Nobody enjoys a stuffy nose, least of all a small baby. Not only does it make breathing difficult, it can also affect baby while eating and sleeping. A stuffy nose can be due to mucus in the nose or it can be due to inflamed blood vessels in the nose which cause the nasal membranes to become swollen. Here are some steps you can take to reduce nasal congestion and hopefully bring some relief to your little one.
-Saline nasal spray: Spray some in your baby’s nose to relieve congestion and soften up any hardened mucus. You can also make your own saline solution by mixing a quarter teaspoon of salt with a half cup of water. Put a drop or two in each nostril using a dropper, then turn your baby over so that any loosened mucus can drip out.
-Nasal aspirator: Use this to suction out mucus, preferably after you’ve put some saline solution in your baby’s nose. This will make the mucus come out easier and faster, both pluses since most babies don’t like nasal aspirators. When using an aspirator, squeeze the bulb, then insert as little of the tip as you can into one of your baby’s nostrils. Close both nostrils with your other hand and release the pressure on the bulb. You may see nothing coming out at first but keep at it a few times. Clean both nostrils this way. If it is causing your baby much distress and it doesn’t seem to be working, try another step, since your baby may just be congested.

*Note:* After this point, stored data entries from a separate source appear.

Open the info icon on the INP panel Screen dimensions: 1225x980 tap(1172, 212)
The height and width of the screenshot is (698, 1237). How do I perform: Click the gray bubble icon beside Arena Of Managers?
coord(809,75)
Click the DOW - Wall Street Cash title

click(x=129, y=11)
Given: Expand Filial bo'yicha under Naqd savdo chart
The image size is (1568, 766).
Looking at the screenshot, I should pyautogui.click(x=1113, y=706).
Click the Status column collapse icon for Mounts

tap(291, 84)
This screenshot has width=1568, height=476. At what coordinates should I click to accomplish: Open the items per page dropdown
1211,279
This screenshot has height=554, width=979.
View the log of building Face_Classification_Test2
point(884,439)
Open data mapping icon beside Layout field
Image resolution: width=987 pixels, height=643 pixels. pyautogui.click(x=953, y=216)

-Humidifier: If the air is dry in your home, which can happen especially in winter, put a humidifier in your baby’s nursery. If you don’t have a humidifier, you can boil a large pot of water on the stove. Or you can run a hot shower, close the bathroom door, and sit with baby in the bathroom for a while.
-Fluids: Drinking lots of fluids will help. Breastfeed or give your baby a bottle often. Older babies can drink extra water or fruit juice mixed with water. This will thin out any mucus in baby’s nose and allow it to drain out.
-Allow your baby to sleep slightly reclined if possible. He or she can nap in their swing or bouncer. An older child can sleep with a pillow; however, they are not recommended for children under 2 years old. For babies and young toddlers, you can try elevating one side of their mattress slightly by placing a foam wedge or rolled up towel under the side where baby’s head will be.
Avoid over the counter cold medications or nasal decongestants unless prescribed by your doctor.
If your baby’s nasal congestion lasts for a long time and isn’t accompanied by illness, you may want to speak with your baby’s pediatrician about allergies.